Hann y Bich sentían que estaban logrando sus metas. Eran cuidadosos con el dinero que ganaban, intentaban gastar lo mínimo para poder ahorrar.
En el año 2004 se dieron cuenta de que estaban financieramente muy bien. Era el momento de comprarse una casa más grande e intentar el ascenso social. Buscaron una de dos pisos, con garaje para dos autos, en la zona residencial de Markham.
Habían conseguido una vida mejor para sus hijos, ahora debían velar por su educación.
Jennifer Pan crecía y parecía ser la hija perfecta.
Tocaba el piano, tomaba clases de flauta, practicaba patinaje artístico, hacía ballet, artes marciales y natación. Asistía a una escuela católica, donde era una excelente estudiante. Tenía una agenda completa. Todo indicaba que la vida de Jennifer Pan sería muy distinta a la que habían tenido sus esforzados padres para forjarse un futuro. Eran conscientes de que tenían una vara alta, pero sentían orgullo. Ser estrictos, funcionaba. Eso creían.
Sus padres soñaban, por entonces, con que su hija se convirtiera en deportista olímpica. Esa fantasía quedó en el camino cuando a Jennifer se le rompió el ligamento cruzado de una de sus rodillas.

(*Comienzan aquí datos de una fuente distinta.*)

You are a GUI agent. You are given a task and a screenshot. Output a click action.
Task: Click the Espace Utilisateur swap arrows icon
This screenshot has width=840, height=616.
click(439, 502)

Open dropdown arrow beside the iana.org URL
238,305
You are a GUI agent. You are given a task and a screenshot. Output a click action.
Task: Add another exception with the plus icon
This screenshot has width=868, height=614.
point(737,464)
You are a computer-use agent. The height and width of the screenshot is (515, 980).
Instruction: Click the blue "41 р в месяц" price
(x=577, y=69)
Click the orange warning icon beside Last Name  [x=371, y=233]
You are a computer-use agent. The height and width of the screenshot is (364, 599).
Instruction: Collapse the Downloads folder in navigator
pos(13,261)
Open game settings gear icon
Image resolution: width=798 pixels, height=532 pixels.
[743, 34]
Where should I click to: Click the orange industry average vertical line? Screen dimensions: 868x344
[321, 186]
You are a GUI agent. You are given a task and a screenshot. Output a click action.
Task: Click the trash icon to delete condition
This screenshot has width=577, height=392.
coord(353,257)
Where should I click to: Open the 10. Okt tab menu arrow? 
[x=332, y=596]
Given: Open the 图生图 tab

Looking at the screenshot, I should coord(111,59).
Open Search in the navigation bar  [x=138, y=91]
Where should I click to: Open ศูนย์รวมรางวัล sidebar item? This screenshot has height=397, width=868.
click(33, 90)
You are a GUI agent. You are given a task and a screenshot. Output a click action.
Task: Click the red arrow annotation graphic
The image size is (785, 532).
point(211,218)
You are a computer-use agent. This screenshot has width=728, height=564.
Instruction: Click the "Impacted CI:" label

En un momento, en esta perfecta vida que creían haber edificado, todo se desvió.
La mentira como beneficio
Cuando comenzaron los problemas escolares y las notas de bajo rendimiento, Jennifer descubrió los beneficios de mentir y se las ingenió para falsificar sus boletines. Lo hizo con esmero con la ayuda de unas tijeras, plasticola, viejos boletines y una fotocopiadora, lo consiguió. Sus padres, orgullosos, veían sus notas sobresalientes. Jennifer respiró. Se abocó a seguir por el mismo camino, poniendo el esfuerzo en el lado equivocado de las cosas. Era más fácil mentir que estudiar. Una cosa llevó a la otra.
Por esos tiempos, donde la exigencia era mucha porque volvía a su casa a las diez de la noche después de entrenar con su skate y tenía que hacer la tarea hasta la medianoche, Jennifer empezó a lesionar sus antebrazos. Se hacía unas dolorosas y delgadas líneas horizontales a cuchillo. Era pésima señal y un síntoma que no vieron.
Durante el secundario en el colegio católico Mary Ward, sabiendo los peligros que entrañaba la adolescencia, sus padres redoblaron la guardia: no querían que su brillante hija perdiera el tiempo saliendo a bailar. Las salidas eran restringidas. La mayor parte de su tiempo tenía que dedicarlo a estudiar.
Jennifer logró mezclarse con las diferentes tribus estudiantiles para pasar desapercibida. Era muy tranquila, llevaba unos anteojos de marco de metal y no usaba maquillaje. Ayudó su risa fácil, su altura (era mucho más alta que el promedio de los estudiantes asiáticos) y que fuera tan deportista. Nadie se percató de sus falsos cuentos ni sus problemas.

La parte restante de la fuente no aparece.